Fluffy Moroccan Pancakes

Recipe

Fluffy Moroccan Pancakes

Spongy Delights: Fluffy Moroccan Pancakes

Indulge in the delightful flavors of Moroccan cuisine with these fluffy Moroccan pancakes. Known as Baghrir, these spongy delights are a staple in Moroccan households and are perfect for a leisurely breakfast or a sweet treat.

Jan Dec

Preparation time: 40 minutes

Cooking time: 15 minutes

Total time: 55 minutes

4 servings

Easy

Vegetarian, Vegan (if honey is substituted with maple syrup or agave nectar), Dairy-free, Nut-free, Egg-free

Wheat

Gluten-free (due to the use of all-purpose flour and semolina flour)

Ingredients

Nutrition

  • Calories (kcal / KJ): 160 kcal / 670 KJ
  • Fat (total, saturated): 0.5g, 0g
  • Carbohydrates (total, sugars): 35g, 1g
  • Protein: 4g
  • Fiber: 2g
  • Salt: 0.3g

Preparation

  1. 1.
    In a large mixing bowl, combine the all-purpose flour, semolina flour, yeast, salt, and sugar.
  2. 2.
    Gradually add the warm water to the dry ingredients while whisking continuously to form a smooth batter.
  3. 3.
    Cover the bowl with a clean kitchen towel and let the batter rest for 30 minutes to allow the yeast to activate and the batter to ferment.
  4. 4.
    After 30 minutes, whisk the batter again and add the vanilla extract. Mix well.
  5. 5.
    Heat a non-stick griddle or a large skillet over medium heat. Lightly grease the surface with cooking oil.
  6. 6.
    Pour a ladleful of the batter onto the griddle, forming a circular pancake about 4-5 inches in diameter.
  7. 7.
    Cook the pancake for about 2-3 minutes, or until small holes start to form on the surface and the edges are set.
  8. 8.
    Flip the pancake and cook for an additional 1-2 minutes on the other side.
  9. 9.
    Remove the pancake from the griddle and transfer it to a plate. Repeat the process with the remaining batter.
  10. 10.
    Serve the Baghrir warm with a drizzle of honey or a sprinkle of powdered sugar.
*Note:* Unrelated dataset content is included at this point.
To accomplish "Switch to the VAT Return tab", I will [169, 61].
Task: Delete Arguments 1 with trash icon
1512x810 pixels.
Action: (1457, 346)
Treat your ingredients with care...

  • Semolina flour — Make sure to use fine semolina flour for the best texture in the pancakes.
  • Active dry yeast — Ensure that the yeast is fresh and active by checking the expiration date and testing it in warm water with a pinch of sugar before adding it to the batter.

Tips & Tricks

  • For a lighter texture, make sure the batter is well whisked and free of lumps.
  • Adjust the thickness of the batter by adding more water if needed. The consistency should be similar to that of crepe batter.
  • Use a non-stick griddle or skillet to prevent the pancakes from sticking.
  • Serve the Baghrir immediately after cooking for the best taste and texture.
  • Experiment with different toppings such as fresh fruits, whipped cream, or chocolate sauce to add variety to your Baghrir.

Serving advice

Serve the Baghrir warm with a drizzle of honey or a sprinkle of powdered sugar. These pancakes are best enjoyed with a cup of Moroccan mint tea.

Presentation advice

Arrange the Baghrir on a plate, stacking them slightly to showcase their fluffy texture. Drizzle honey or sprinkle powdered sugar over the top for an attractive presentation. Garnish with fresh mint leaves for a pop of color.